**Extracted records**
"""

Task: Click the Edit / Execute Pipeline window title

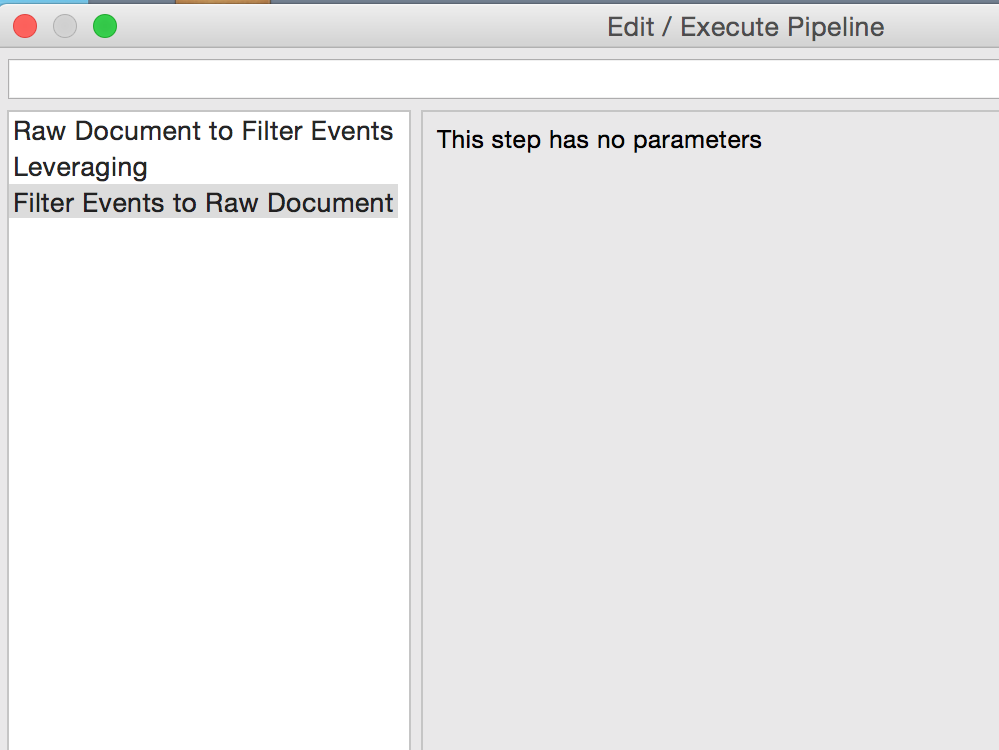Action: coord(745,27)
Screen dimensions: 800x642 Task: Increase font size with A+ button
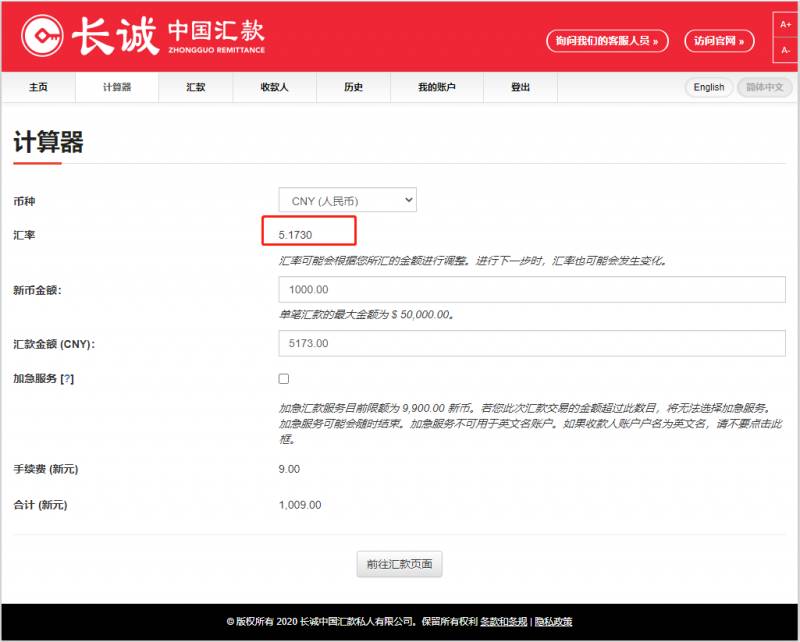(x=785, y=24)
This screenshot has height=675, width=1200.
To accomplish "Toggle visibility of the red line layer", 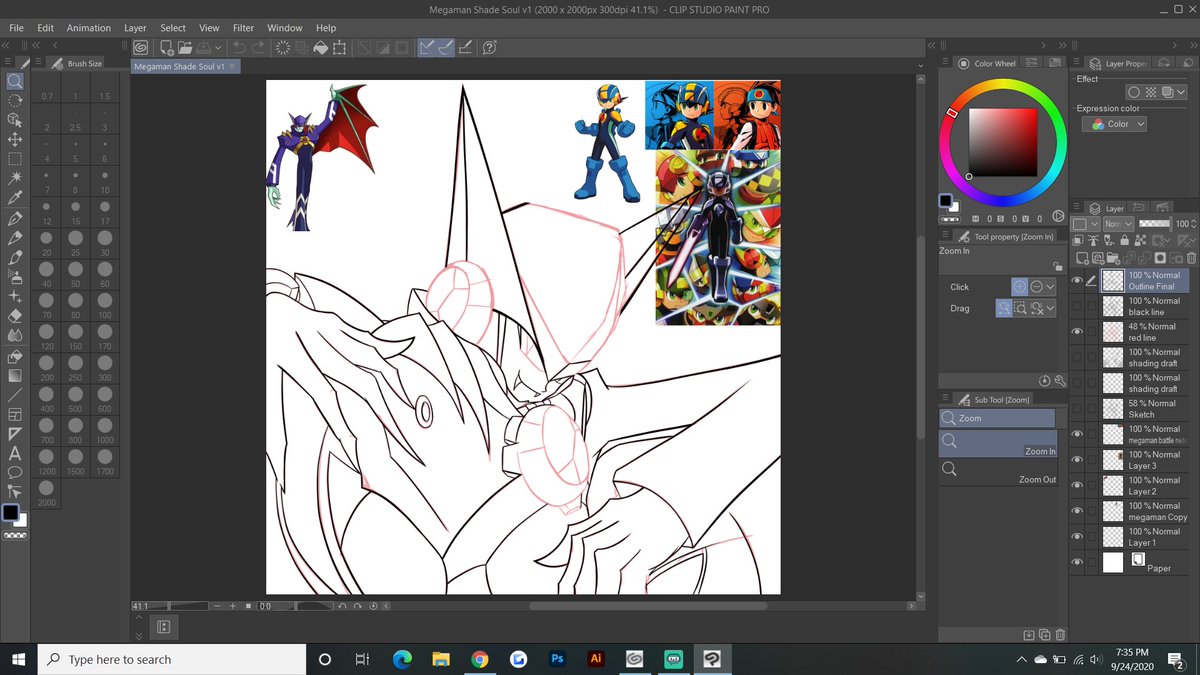I will [1078, 331].
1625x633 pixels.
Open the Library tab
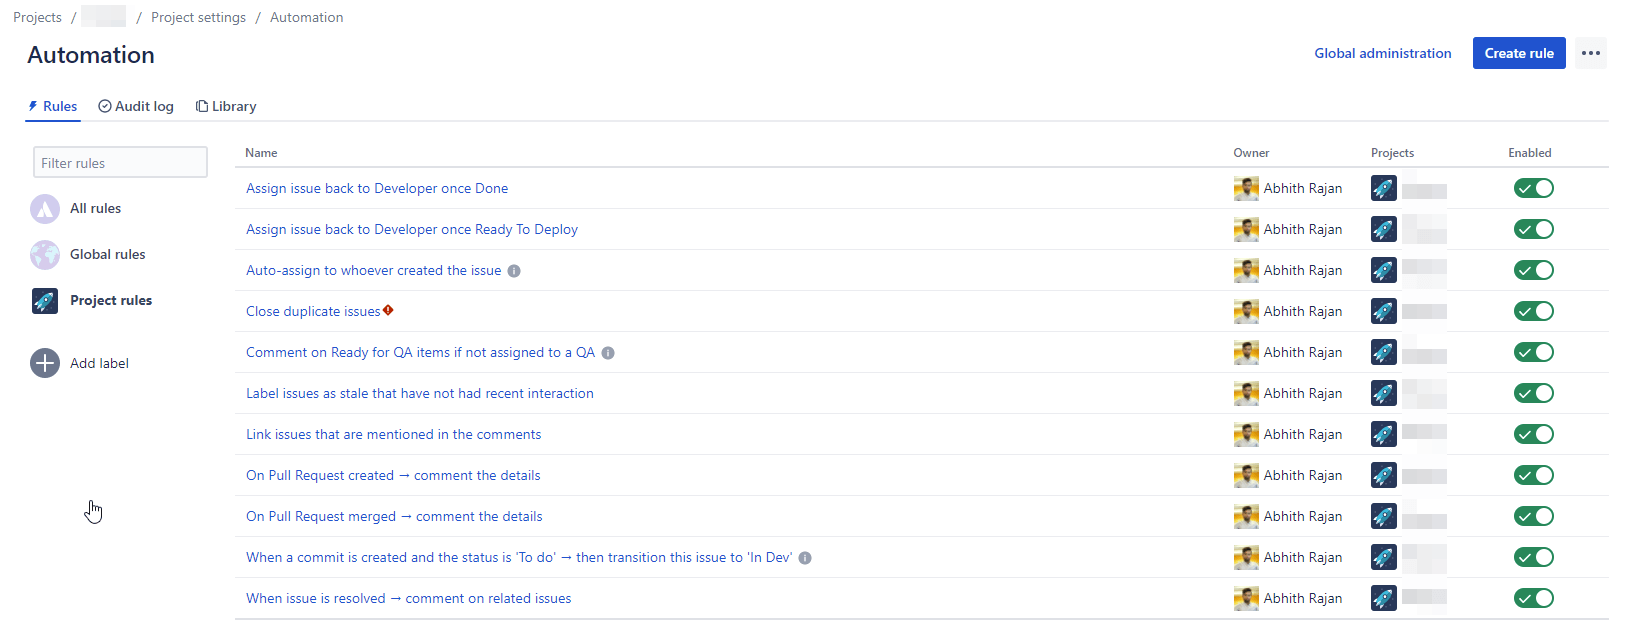pyautogui.click(x=226, y=107)
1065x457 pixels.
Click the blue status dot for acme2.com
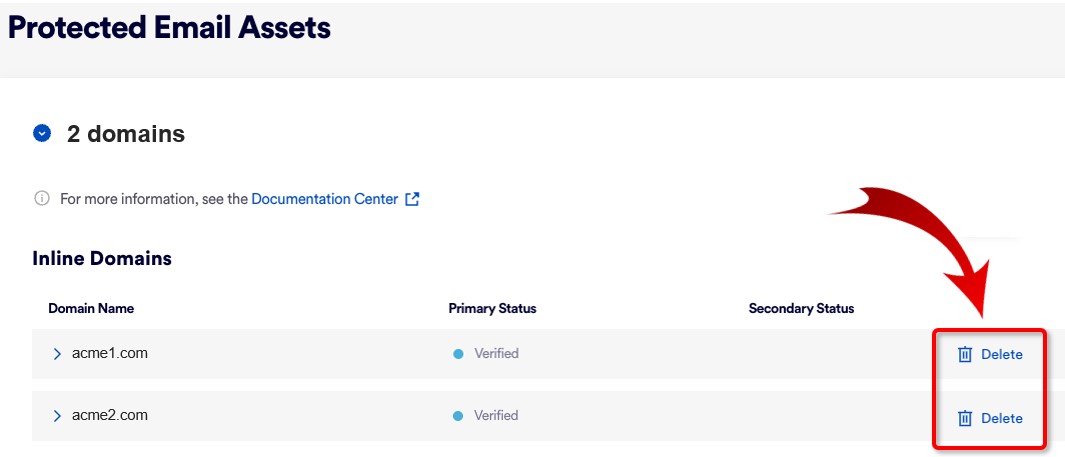click(458, 416)
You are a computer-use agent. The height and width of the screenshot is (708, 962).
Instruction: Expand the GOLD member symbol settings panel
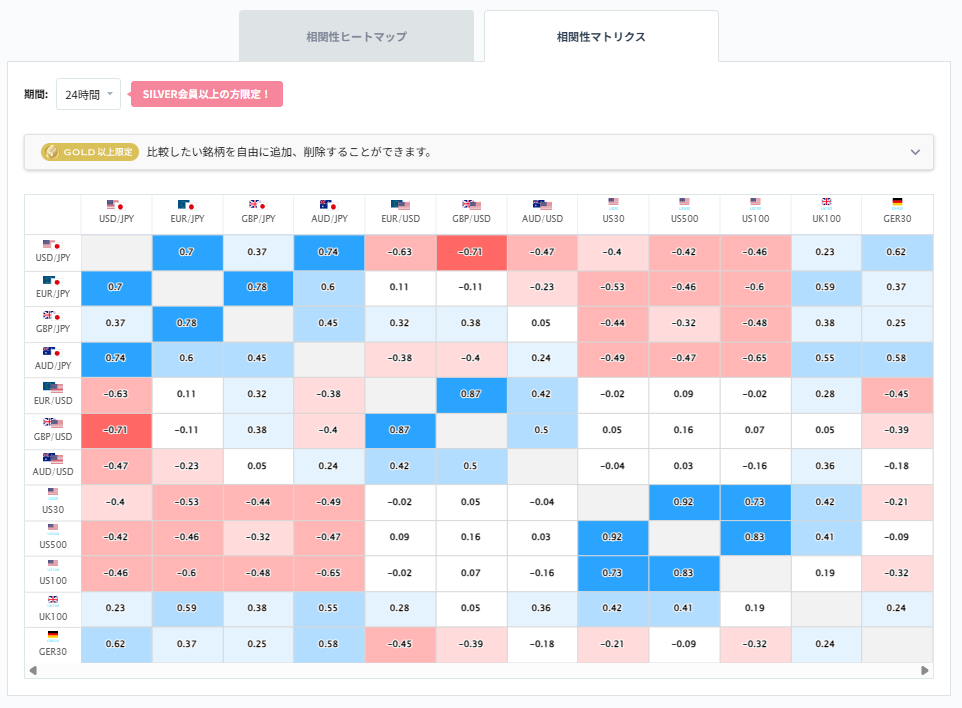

"""

**Requirement**
Wherever "height" occurs in the records above, copy the line it sits in.

**Written response**
This screenshot has height=675, width=1200.
You are a computer-use agent. The height and width of the screenshot is (708, 962).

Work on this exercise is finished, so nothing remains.